• [YOUR TASK]
Without pictures, retype the following entries exactly.

───── WORKING DATA

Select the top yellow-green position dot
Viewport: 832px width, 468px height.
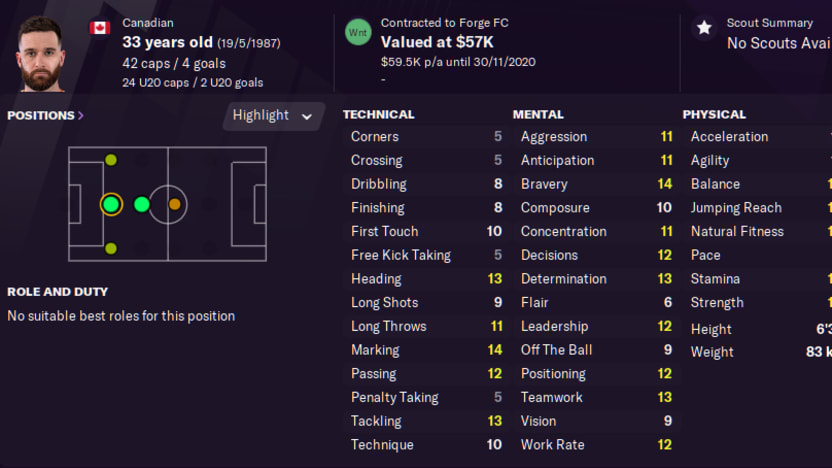[x=111, y=160]
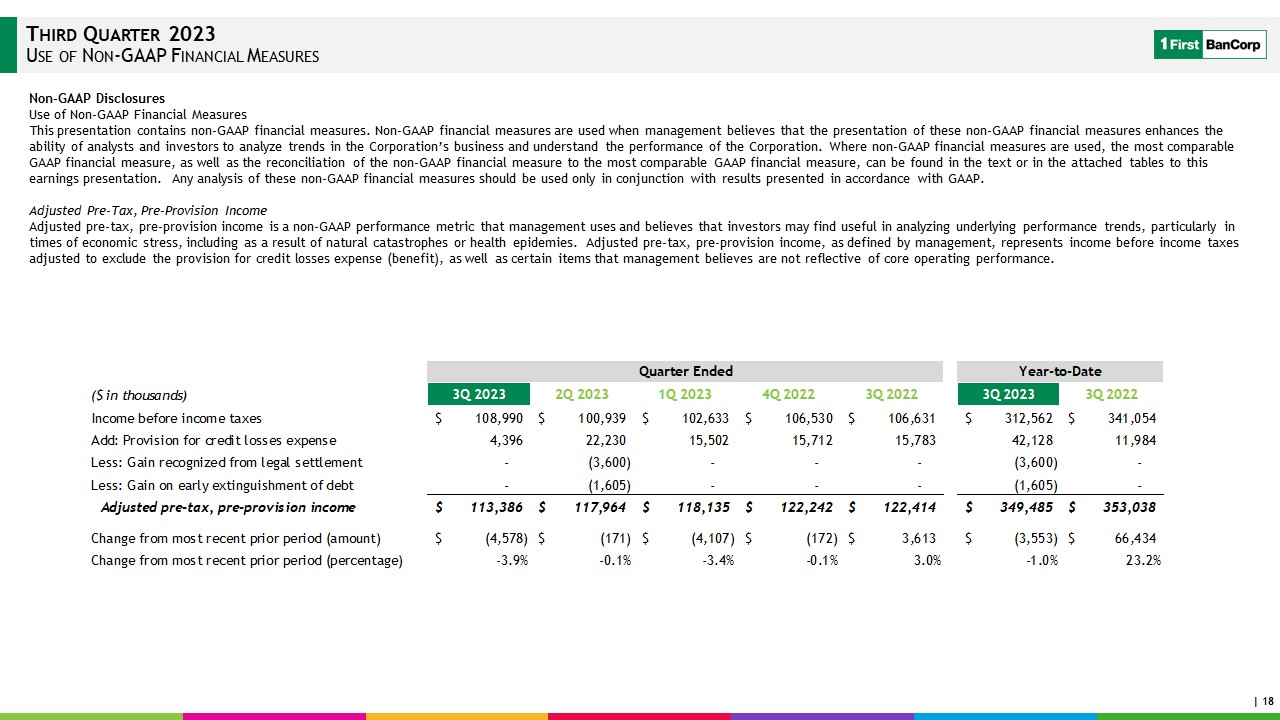Select the magenta segment in the bottom color bar
1280x720 pixels.
[x=274, y=716]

──────────

• [EXPECTED OUTPUT]
Select the top yellow-green position dot
Viewport: 832px width, 468px height.
[x=111, y=160]
Select the magenta segment in the bottom color bar
1280x720 pixels.
[x=274, y=716]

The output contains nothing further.